The New York Giants (and probably every other professional sports franchise) would get a tax cut because it has just 210 employees, according to Roll Call. Billionaire Oprah Winfrey would also get a tax cut because her production company employs just 400 people.

According to a Treasury study, the bulk of small businesses don’t have any employees at all. Of 19 million such businesses in 2007, fewer than 5 million had employees. Many are what are called pass-through entities that exist largely on paper as tax avoidance devices for the wealthy.

Consequently, the vast bulk of the tax savings under the Republican plan would actually accrue to millionaires. According to the Tax Policy Center, just 5.6 percent of the benefits would be realized by those with gross incomes below $100,000, with 49 percent going to those with incomes above $1 million. The Joint Committee on Taxation estimates the gross revenue loss at $46 billion over the next two years.

Not surprisingly, the Congressional Budget Office has found that simply cutting taxes on business income is a very poor method of creating jobs. It would be lucky to create 3 jobs for each $1 million of budgetary cost.

The reality is that the sorts of small businesses people would like to help can’t really be helped by tax cuts.

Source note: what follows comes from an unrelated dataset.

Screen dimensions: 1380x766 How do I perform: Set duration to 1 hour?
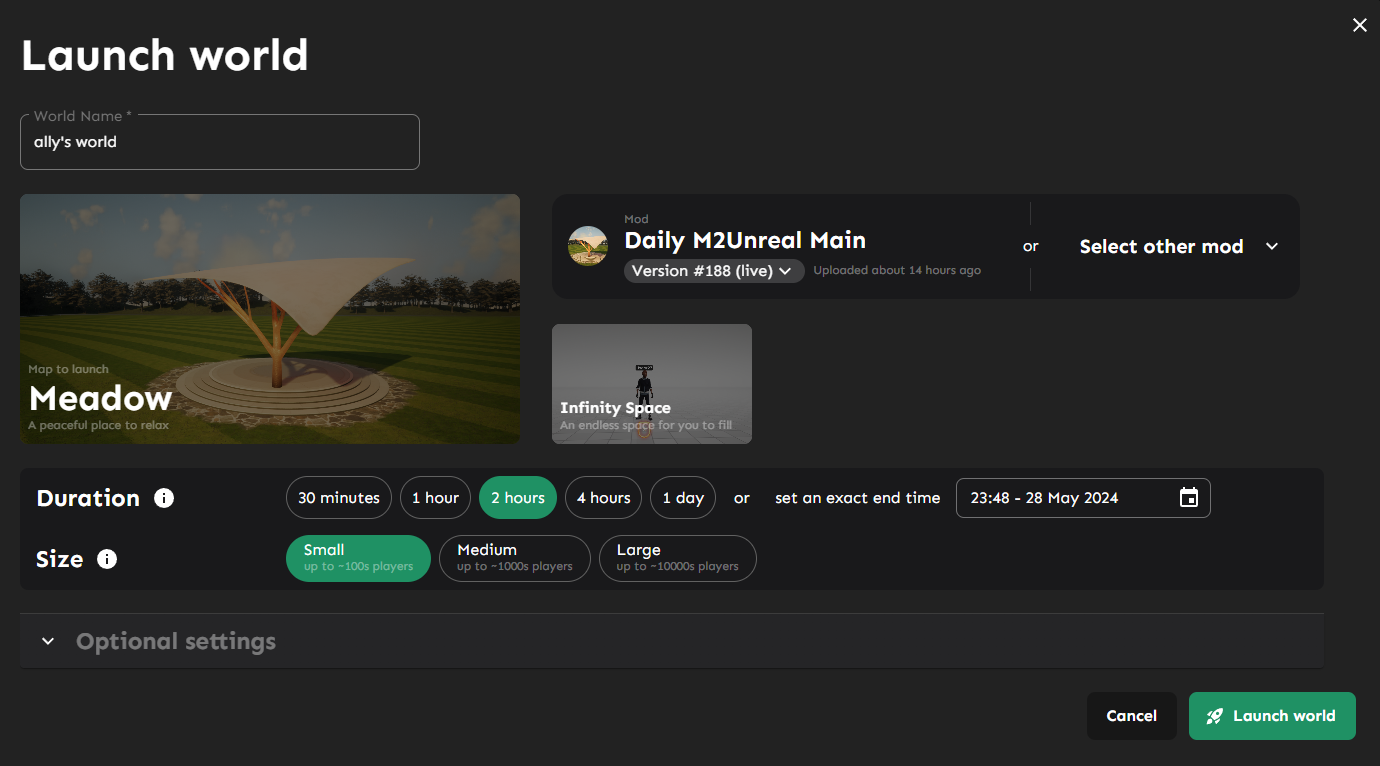[435, 498]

Their profits are low and so are their taxes. And keep in mind that most business start-ups run losses in their early years and thus pay no taxes at all. The most meaningful policy that would aid small businesses and encourage them to increasing their hiring would be an increase in customers and sales, which economists call “aggregate demand.” As a recent study by the Federal Reserve Bank of New York concluded, the most pressing factor affecting small businesses is “weak consumer demand for the firms’ products and services.”

The Republican tax plan will do nothing whatsoever to increase employment. It is nothing more than an election year give-away to a favored Republican constituency and should not be taken seriously.